The PI3K/AKT/mTOR signaling is supposed to be a vital player in cancer proliferation, metastasis and carcinoge nesis (22). The activation of the PI3K/AKT/mTOR signaling pathway is of importance in OC tumorigenesis, chemotherapy resistance and progression (23,24). PIK3 and AKT2 overexpression has been observed in OC (25,26) and the signaling is emerging as an important and viable therapeutic target in OC (27). Importantly, cyclin D1 has been documented to affect OC cell growth (28,29), and it is the indispensable downstream protein of PI3K/AKT/mTOR signaling. Consistent with this result, our finding revealed that key factors of signaling, p-AKT and p-mTOR were reduced after administration with aclidinium, downstream factors like cyclin D1 and P70 were also reduced by aclidinium treatment. Altogether, the above data indicated that aclidinium exerted potent prohibitory activity against SKOV3 cell proliferation, invasion, metastasis and this might be via mediating PI3K/AKT/mTOR pathway inactivation.

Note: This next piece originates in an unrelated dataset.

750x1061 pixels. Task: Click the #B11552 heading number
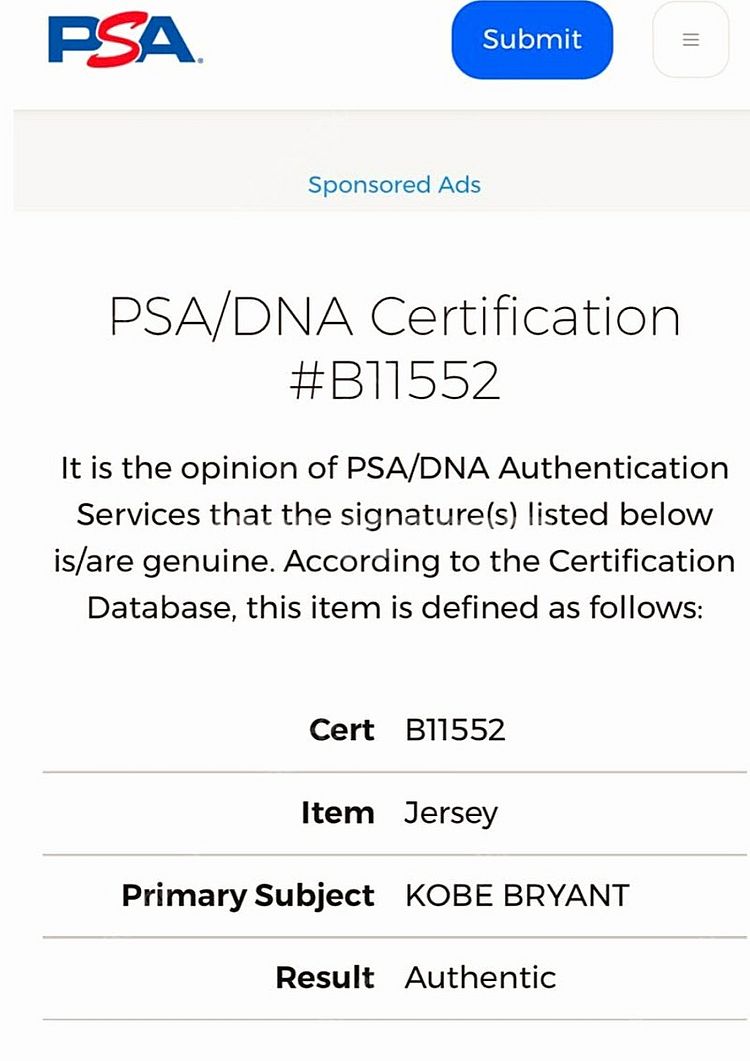pos(395,380)
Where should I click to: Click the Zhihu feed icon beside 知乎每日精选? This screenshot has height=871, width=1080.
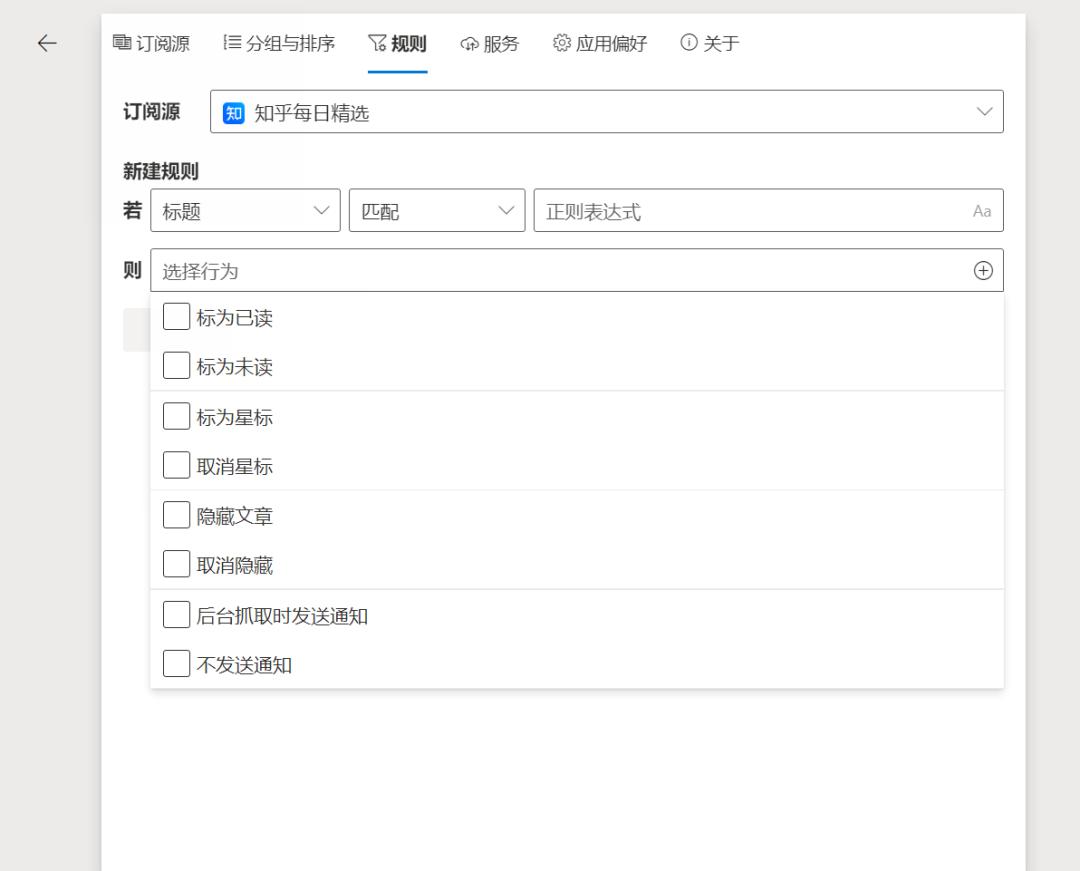[x=232, y=112]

In conclusion, this study elucidated that aclidinium could inhibit SKOV3 cell proliferation, migration and invasion as well as promote apoptosis. Furthermore, these effects might be achieved by downregulating PI3K/AKT/mTOR signaling pathway. The above studies have provided experimental basis for the future development of clinical anticancer drugs. However, there still exist limitations in this subject. It is unclear if there are more signaling pathways mediating the functional role of aclidinium. These questions still require future studies.